Internal-consistency methods can also be inappropriate even if content sampling error is a major concern. As an estimate of reliability, internal consistency assumes item homogeneity—that all items are indicators of the same underlying construct and that the reliability of items as indicators of this construct is reflected solely by the covariance among items, not the items’ unique variance. Some measures are heterogeneous composites of items with nonredundant content. For example, a biodata inventory designed to predict borderline personality disorder (BPD) might assess a diverse set of life experiences that are each related to BPD but not highly correlated with one another. Such a measure would have low internal consistency but could still be reliable as a measure of overall BPD risk due to life experiences. For these types of measures, parallel-forms reliability and test-retest reliability are more appropriate reliability estimators, provided the lag between measurements is long enough to account for transient effects yet short enough that participants do not change systematically (e.g., BPD symptoms could be mitigated by therapy between temporally distant testing occasions, which would undermine a reliability estimate). Short-form measures of personality traits and other constructs are related examples. Many short-form measures of constructs include items chosen to tap a construct broadly and with limited redundancy (Rammstedt & John, 2007; Yarkoni, 2010). By removing redundancy, these measures will show low internal consistency, but they can still show high convergent correlations with longer measures. For short-form measures, parallel-forms and test-retest reliability are also more appropriate methods to estimate reliability. 9
What if reliability estimates are not available for a sample?
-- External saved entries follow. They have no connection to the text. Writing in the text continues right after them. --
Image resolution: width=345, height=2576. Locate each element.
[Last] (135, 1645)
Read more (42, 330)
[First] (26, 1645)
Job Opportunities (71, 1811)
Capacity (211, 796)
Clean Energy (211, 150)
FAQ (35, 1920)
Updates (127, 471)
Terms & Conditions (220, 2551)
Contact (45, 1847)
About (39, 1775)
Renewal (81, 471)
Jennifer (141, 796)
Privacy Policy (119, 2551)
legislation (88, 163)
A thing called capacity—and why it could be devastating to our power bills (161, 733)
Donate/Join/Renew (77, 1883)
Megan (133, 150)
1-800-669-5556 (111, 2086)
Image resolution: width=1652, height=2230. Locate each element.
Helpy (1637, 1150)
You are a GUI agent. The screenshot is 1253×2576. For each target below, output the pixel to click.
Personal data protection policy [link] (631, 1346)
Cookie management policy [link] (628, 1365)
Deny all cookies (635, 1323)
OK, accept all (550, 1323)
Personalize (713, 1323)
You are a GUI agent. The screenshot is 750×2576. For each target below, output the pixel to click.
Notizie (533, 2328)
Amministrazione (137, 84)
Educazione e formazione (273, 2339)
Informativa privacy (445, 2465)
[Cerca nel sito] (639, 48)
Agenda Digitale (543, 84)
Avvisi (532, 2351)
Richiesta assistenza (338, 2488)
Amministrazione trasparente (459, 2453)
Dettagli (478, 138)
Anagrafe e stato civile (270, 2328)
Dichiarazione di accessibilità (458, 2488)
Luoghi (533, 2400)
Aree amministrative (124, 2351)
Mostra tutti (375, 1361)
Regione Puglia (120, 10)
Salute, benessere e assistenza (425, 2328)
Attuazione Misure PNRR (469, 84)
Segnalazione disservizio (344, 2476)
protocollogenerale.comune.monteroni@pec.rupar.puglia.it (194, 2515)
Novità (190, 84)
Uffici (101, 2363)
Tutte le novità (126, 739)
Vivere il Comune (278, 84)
Researchers conducting a meta-analysis are likely to find that for many included studies, authors do not report reliability estimates for measures or experimental manipulations or do not report the most appropriate form of reliability (e.g., the authors report coefficient α rather than test-retest or interrater reliability; Flake, Pek, & Hehman, 2017; Fried & Flake, 2018). Even in primary studies, it is often not possible to estimate a relevant form of reliability with a specific sample. To correct for measurement error variance in these cases, it is necessary to draw an estimate from some other source. One approach is to draw reliability estimates from external sources, such as test manuals, previous meta-analyses, or previous studies using the same measure or manipulation. This approach is reasonable only if it can be assumed that the sample (or samples) in the present study and the external source (or sources) were drawn from the same underlying population (or at least comparable populations). Another approach is to conduct one or more new studies specifically for the purpose of estimating relevant reliability coefficients. For example, Beatty, Walmsley, Sackett, Kuncel, and Koch (2015) conducted a large-scale study to estimate reliability coefficients for university grade point averages that are specifically based on the number of courses taken. In meta-analyses, if reliability information is available for some studies but not others, artifact-distribution and reliability-generalization methods can also be used to address missing reliability data in individual studies (see Correcting for Artifacts in Meta-Analysis).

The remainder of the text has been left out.